In order to obtain simultaneous confidence intervals for combinations of the mean $\mathbf{a'\mu}$, where $\mathbf{a,\mu} \in \mathbb{R}^p$, from a sample of n iid normal random variables $\mathbf{x_i}$~$N(\mathbf{\mu}, \Sigma)$, we use the following procedure: $$t^2=\frac{n(\mathbf{a'}(\mathbf{\overline{x}-\mu}))^2}{\mathbf{a'Sa}}$$
$$Pr(t^2 \le c,\forall \mathbf{a} \in \mathbb{R}^p)=Pr(\max_\mathbf{a \in \mathbb{R}^p}t^2\le c)=Pr(T^2\le c)$$
where $T^2$ is the Hotelling statistic.
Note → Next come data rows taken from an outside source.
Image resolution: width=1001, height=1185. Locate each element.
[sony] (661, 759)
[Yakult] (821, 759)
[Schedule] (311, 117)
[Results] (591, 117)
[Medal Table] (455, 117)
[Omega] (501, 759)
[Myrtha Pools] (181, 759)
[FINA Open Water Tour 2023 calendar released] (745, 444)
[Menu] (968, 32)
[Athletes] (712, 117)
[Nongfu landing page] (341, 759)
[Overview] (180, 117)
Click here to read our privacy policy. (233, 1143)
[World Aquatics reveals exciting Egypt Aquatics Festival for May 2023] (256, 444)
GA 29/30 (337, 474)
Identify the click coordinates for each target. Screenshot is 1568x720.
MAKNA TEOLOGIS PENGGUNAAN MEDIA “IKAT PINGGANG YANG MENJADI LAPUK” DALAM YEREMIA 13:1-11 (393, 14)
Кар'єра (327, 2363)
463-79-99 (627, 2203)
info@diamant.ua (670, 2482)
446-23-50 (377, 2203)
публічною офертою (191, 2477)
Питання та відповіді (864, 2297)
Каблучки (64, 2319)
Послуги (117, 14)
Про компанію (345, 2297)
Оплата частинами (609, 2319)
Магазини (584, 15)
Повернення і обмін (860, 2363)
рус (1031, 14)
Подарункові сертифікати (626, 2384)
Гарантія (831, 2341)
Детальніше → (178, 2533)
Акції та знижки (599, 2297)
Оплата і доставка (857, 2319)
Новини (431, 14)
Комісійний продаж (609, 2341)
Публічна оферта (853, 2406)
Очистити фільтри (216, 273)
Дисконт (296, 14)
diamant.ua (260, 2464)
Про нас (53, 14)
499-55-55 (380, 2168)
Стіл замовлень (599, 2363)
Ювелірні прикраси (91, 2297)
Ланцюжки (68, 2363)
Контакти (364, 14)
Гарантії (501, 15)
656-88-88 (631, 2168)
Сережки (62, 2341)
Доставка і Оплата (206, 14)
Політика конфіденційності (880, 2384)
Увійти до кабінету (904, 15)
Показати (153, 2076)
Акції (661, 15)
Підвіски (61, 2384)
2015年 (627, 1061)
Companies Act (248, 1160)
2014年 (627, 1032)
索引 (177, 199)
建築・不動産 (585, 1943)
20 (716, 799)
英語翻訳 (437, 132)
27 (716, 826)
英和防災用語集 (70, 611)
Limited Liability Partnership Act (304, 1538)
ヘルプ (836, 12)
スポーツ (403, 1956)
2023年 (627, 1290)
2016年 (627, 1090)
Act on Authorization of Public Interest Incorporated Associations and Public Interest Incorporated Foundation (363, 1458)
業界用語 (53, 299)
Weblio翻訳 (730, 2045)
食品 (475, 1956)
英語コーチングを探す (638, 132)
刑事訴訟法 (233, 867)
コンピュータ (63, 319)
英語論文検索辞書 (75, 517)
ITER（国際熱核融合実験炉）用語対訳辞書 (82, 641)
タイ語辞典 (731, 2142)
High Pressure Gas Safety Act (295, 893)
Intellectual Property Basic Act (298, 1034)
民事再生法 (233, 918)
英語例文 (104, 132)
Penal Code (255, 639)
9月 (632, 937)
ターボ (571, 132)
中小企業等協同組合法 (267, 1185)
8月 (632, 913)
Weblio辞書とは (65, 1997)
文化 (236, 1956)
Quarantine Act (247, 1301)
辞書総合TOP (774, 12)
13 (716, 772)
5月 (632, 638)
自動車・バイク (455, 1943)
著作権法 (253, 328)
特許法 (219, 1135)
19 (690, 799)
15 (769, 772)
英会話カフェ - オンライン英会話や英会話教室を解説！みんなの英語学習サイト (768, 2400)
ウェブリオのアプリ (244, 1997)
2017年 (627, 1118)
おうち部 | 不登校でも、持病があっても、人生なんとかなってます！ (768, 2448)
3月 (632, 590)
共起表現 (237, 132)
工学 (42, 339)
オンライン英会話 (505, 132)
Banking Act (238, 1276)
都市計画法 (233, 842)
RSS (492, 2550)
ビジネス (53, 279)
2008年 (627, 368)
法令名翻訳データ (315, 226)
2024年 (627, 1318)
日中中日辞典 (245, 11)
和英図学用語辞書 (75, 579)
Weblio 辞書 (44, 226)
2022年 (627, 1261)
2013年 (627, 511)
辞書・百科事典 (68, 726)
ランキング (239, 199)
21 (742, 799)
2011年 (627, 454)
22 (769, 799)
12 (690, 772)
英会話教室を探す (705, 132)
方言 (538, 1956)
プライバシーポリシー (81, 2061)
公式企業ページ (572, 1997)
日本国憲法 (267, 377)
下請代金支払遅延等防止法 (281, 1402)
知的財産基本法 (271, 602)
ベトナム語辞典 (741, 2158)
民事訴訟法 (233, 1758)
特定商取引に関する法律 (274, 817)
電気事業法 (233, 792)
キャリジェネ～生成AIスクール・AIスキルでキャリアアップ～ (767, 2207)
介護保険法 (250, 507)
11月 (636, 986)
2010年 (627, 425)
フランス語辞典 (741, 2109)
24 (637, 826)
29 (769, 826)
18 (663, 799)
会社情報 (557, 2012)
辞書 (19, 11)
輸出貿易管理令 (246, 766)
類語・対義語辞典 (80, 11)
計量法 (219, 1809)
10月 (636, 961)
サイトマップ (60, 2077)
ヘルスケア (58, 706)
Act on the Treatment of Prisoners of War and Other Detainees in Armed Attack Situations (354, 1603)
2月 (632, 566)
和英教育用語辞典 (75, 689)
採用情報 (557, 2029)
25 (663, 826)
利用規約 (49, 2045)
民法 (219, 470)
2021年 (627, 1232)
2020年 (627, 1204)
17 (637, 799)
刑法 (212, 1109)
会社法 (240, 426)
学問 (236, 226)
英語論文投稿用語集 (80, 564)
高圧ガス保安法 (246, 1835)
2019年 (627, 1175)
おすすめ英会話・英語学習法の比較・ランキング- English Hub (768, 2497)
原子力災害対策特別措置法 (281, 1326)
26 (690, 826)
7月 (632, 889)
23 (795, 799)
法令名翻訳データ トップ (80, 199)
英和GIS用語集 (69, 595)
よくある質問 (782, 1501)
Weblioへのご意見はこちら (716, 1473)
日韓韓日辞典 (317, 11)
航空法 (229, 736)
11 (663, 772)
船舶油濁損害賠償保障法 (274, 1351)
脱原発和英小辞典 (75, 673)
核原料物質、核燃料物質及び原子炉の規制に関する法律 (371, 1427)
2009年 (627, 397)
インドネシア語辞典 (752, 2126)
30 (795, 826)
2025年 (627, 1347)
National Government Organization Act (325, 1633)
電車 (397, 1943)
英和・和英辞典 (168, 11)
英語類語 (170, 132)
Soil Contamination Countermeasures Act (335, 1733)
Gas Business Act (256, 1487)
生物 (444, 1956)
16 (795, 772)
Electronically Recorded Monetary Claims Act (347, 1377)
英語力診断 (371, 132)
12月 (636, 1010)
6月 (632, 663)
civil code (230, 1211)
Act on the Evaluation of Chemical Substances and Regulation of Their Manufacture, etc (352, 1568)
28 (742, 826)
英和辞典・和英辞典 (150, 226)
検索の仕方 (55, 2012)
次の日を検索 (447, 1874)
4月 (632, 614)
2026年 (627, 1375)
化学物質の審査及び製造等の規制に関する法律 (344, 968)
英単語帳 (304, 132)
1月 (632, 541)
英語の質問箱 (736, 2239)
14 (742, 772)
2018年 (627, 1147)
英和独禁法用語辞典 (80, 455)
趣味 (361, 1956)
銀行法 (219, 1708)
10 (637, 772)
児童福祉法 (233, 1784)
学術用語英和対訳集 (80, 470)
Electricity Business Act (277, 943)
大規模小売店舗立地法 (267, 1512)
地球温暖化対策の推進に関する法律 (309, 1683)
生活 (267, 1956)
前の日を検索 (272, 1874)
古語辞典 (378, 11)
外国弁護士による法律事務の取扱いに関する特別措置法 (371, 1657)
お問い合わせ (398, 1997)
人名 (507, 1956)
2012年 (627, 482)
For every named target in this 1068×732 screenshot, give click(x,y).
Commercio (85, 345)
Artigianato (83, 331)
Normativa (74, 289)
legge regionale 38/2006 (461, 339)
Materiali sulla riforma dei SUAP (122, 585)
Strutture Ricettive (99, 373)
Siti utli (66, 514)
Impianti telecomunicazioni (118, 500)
Under the null hypothesis $\mathcal{H}_0$, the scaled Hotelling Statistic is distributed as $\frac{n-p}{n-1} T^2 \sim F_{p,n-p}$. If we choose $c=\frac{(n-1)F_{p,n-p}(\alpha)}{n-p} $, where $F_{p,n-p}(\alpha)$ is the upper $\alpha$-percentile of the Fisher distribution, we obtain that $Pr(T^2 \le c)=1-\alpha$. Thus $Pr(t^2\le \frac{(n-1)F_{p,n-p}(\alpha)}{n-p}, \forall \mathbf{a} \in \mathbb{R}^p )=1-\alpha$. So all the statements obtained when varying $\mathbf{a}$ in $\mathbb{R}^p$ hold simultaneously with probability $1-\alpha$, i.e we found infinite confidence intervals the intersection of which contains all the possible combinations of the mean vector. I'm not sure about this last conclusion. My doubt is: may I take only $p$ independent vectors $a \in \mathbb{R}^p$ in order to have simultaneous confidence intervals of "global" confidence level $1-\alpha$. If yes how can I prove it? I tried to prove that if the inequalities hold for $p$ independent vectors, they hold even for their linear combinations but couldn't do that.